→ HOW TO COMPLETE THIS TASK: In the records below, find the line that contains "The width and" and the line that contains "Task: Expand 'I", then retype exactly those two lines and every line between them.

→ MATERIAL SUPPLIED:
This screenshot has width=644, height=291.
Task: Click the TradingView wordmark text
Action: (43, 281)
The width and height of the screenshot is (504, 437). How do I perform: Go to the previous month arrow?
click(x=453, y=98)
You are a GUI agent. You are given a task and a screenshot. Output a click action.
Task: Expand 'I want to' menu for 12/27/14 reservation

...

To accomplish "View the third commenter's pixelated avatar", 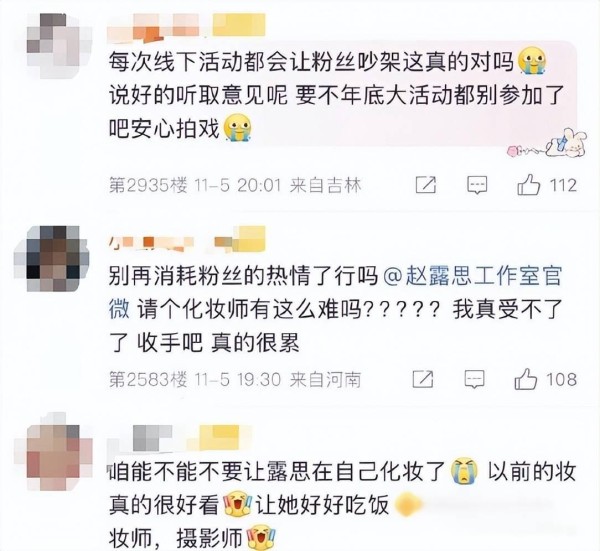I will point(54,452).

→ EXERCISE ANSWER:
The width and height of the screenshot is (504, 437). How do I perform: Go to the previous month arrow?
click(x=453, y=98)
You are a GUI agent. You are given a task and a screenshot. Output a click action.
Task: Expand 'I want to' menu for 12/27/14 reservation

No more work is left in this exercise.